Production of the North American market second-generation Kicks will be done in Aguascalientes, Mexico. Nissan was forced to delay the start of production (SOP) date by an additional six months from the initially planned December 2023 to June 2024 due to several issues, such as failure to pass crash safety tests and tooling theft at a supplier factory in Mexico.

=== Markets ===

==== Argentina ====
The second-generation Kicks was launched in Argentina on 10 December 2025. Imported from Brazil, it is available with three trim levels: Sense, Advance and Exclusive, it is powered by the 1.0-litre flex-fuel turbocharged petrol engine.

==== Brazil ====
The second-generation Kicks was launched in Brazil on 18 June 2025, with four trim levels: Sense, Advance, Exclusive and Platinum, it is powered by the 1.0-litre flex-fuel turbocharged petrol engine.

==== Japan ====
The second-generation Kicks was launched in Japan on 17 June 2026. It is only available with the e-Power series hybrid powertrain with optional e-4ORCE all-wheel drive. The trim levels are offered: X, X+, and G. Unlike the previous generation, it is locally assembled at the Oppama plant in Yokosuka, Kanagawa instead of being imported from Thailand or Mexico.

==== Mexico ====
Pricing for the Mexican-spec Kicks were announced on 6 November 2024. For the Mexican market, the trim levels are: Sense, Advance, Exclusive and Platinum.

==== Middle East ====
The second-generation Kicks was launched in the Middle East on 17 February 2025, with four trim levels: S, SV, SV+, and SL.

==== North America ====
Pricing for the North American-spec Kicks were announced in August 2024. For the North American market, the trim levels are: S, SV and SR, with a Premium Package available for the SR trim level.

=== Safety ===
The 2025 model year Kicks was awarded "Top Safety Pick" by IIHS. The second-generation Kicks is equipped with Nissan Safety Shield 360 system as standard across all trims, includes Automatic Emergency Braking with Pedestrian Detection, Blind Spot Warning, High Beam Assist, Lane Departure Warning, Rear Automatic Braking and Rear Cross Traffic Alert.

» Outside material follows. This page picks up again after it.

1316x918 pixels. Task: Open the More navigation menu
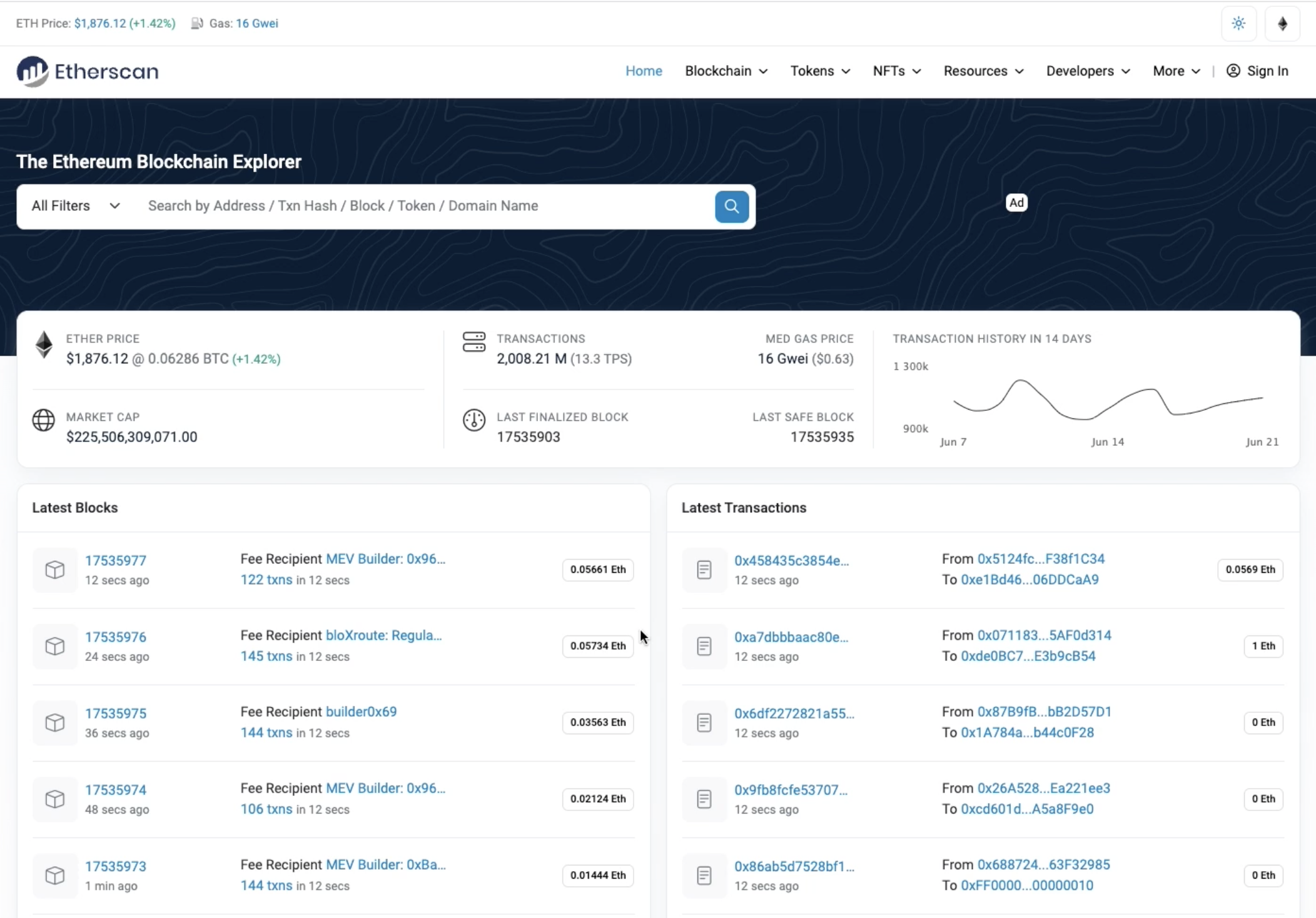[x=1175, y=71]
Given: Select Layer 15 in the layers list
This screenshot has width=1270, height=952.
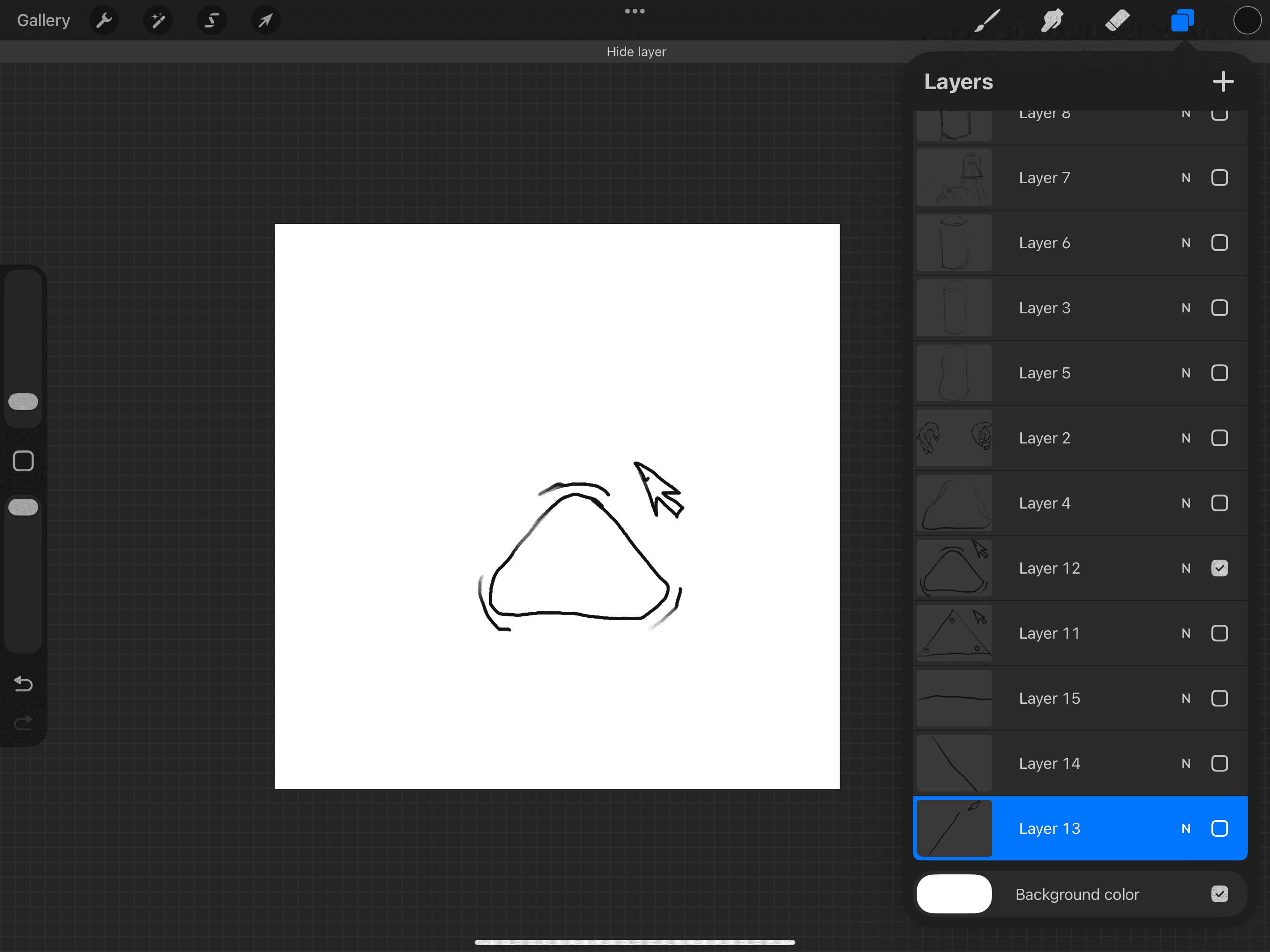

IIHS scores (2025 model year)
| Small overlap front | Good |
| Moderate overlap front (original test) | Good |
| Moderate overlap front (updated test) | Poor |
| Side (updated test) | Good |
| Headlights | Good |
| Front crash prevention: vehicle-to-pedestrian | Good |
| Seatbelt reminders | Marginal |
| Child seat anchors (LATCH) ease of use | Good+ |

Latin NCAP 3.5 test results Nissan New Kicks + 6 Airbags (2025, similar to Euro NCAP 2017)
| Test | Points | % |
|---|---|---|
| Overall: | Star |  |
| Adult occupant: | 36.13 | 90% |
| Child occupant: | 45.00 | 92% |
| Pedestrian: | 36.29 | 76% |
| Safety assist: | 36.63 | 85% |

== Sales ==

| Calendar year | Japan | Brazil | Argentina | Colombia | Mexico | China | Taiwan | U.S. | Canada | Thailand | Indonesia | Malaysia | UAE | India (D15) |
|---|---|---|---|---|---|---|---|---|---|---|---|---|---|---|
| 2016 |  | 10,712 |  |  | 5,264 |  |  |  |  |  |  |  |  |  |
| 2017 |  | 33,464 | 1,582 | 2,568 | 22,438 | 44,142 |  |  |  |  |  |  | 2,411 |  |
| 2018 |  | 46,812 | 6,533 | 4,021 | 21,801 | 35,864 | 6,554 | 23,312 | 4,362 |  |  |  | 3,824 |  |
| 2019 |  | 56,062 | 4,575 | 3,510 | 17,837 | 47,785 | 16,882 | 58,193 | 16,086 |  |  |  | 3,491 | 4,776 |
| 2020 | 18,326 | 36,444 | 4,938 | 2,091 | 10,792 | 26,373 | 15,739 | 58,858 | 14,150 | 1,351 | 153 |  | 2,095 | 1,817 |
| 2021 | 35,044 | 36,527 | 5,525 | 3,864 | 13,988 | 18,813 | 12,762 | 82,960 | 18,750 | 1,368 | 592 |  |  | 1,860 |
| 2022 | 18,697 | 38,942 | 4,502 | 1,658 | 16,265 | 10,501 | 12,676 | 54,879 | 13,115 | 4,909 | 467 |  |  | 1,438 |
| 2023 | 15,778 | 50,781 | 4,700 | 1,829 | 19,322 | 8,994 | 9,085 | 66,820 | 13,621 | 5,487 | 141 |  |  |  |
| 2024 | 14,346 | 60,444 | 3,624 | 2,969 | 23,679 | 9,313 | 5,661 | 77,356 | 24,084 | 2,855 | 75 |  |  |  |
| 2025 |  | 58,401 |  | 5,519 | 26,276 | 3,556 |  | 103,575 | 40,956 |  | 26 | 1,214 |  |  |

Note: For countries where they are reported separately, sales figures here include both the Kicks and Kicks Play.